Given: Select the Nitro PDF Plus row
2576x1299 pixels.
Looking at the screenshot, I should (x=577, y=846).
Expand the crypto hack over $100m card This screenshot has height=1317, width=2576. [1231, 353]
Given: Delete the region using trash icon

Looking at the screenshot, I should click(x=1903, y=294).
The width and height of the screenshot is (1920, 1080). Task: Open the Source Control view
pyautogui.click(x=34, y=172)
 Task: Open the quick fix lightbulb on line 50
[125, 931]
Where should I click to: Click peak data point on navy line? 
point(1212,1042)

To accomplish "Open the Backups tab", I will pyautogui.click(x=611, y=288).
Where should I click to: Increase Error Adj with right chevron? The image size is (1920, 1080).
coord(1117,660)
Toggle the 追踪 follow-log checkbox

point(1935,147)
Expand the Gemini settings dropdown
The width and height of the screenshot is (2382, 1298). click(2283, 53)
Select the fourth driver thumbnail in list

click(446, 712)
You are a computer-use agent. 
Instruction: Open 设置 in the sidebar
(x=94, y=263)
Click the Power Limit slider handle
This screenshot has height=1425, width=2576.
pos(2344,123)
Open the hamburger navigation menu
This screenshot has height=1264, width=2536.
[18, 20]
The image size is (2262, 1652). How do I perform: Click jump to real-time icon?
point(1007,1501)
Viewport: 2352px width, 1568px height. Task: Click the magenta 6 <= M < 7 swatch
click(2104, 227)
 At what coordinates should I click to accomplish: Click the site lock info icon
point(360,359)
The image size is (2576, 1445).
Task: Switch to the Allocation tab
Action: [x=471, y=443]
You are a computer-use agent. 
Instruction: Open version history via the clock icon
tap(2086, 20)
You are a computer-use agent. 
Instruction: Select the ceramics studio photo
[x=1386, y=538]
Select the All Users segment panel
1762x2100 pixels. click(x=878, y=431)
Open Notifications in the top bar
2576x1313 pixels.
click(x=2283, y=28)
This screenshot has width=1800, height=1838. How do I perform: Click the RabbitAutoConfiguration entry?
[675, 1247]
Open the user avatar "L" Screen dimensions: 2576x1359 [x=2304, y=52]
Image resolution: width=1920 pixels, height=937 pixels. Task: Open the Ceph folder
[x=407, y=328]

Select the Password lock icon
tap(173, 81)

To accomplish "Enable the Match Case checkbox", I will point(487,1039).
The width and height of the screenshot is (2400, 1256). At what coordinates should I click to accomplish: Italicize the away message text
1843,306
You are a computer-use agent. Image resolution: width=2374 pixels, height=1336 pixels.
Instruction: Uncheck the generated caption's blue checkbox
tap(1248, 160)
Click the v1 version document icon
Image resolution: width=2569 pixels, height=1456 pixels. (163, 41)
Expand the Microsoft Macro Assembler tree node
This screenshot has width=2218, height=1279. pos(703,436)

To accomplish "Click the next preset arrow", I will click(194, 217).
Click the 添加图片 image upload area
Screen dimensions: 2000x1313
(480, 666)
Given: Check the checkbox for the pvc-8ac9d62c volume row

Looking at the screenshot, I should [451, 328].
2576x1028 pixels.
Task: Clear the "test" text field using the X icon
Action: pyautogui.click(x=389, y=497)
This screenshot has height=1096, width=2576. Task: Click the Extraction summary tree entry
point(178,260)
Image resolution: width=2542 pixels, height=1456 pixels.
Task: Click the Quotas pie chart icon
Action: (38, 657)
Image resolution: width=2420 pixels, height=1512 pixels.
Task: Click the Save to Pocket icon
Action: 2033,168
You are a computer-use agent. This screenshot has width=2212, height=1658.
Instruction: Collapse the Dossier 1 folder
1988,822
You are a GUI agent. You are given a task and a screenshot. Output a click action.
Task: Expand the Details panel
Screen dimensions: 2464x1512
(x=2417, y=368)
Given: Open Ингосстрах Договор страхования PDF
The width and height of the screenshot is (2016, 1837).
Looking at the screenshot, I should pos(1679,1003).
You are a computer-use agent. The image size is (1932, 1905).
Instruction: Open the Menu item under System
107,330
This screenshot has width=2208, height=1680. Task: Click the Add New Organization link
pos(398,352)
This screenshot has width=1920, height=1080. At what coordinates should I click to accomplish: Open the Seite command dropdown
● ● ● ●
What to produce:
Give the number of lines in the data that contain "will", with no other words.

Exercise answer:
3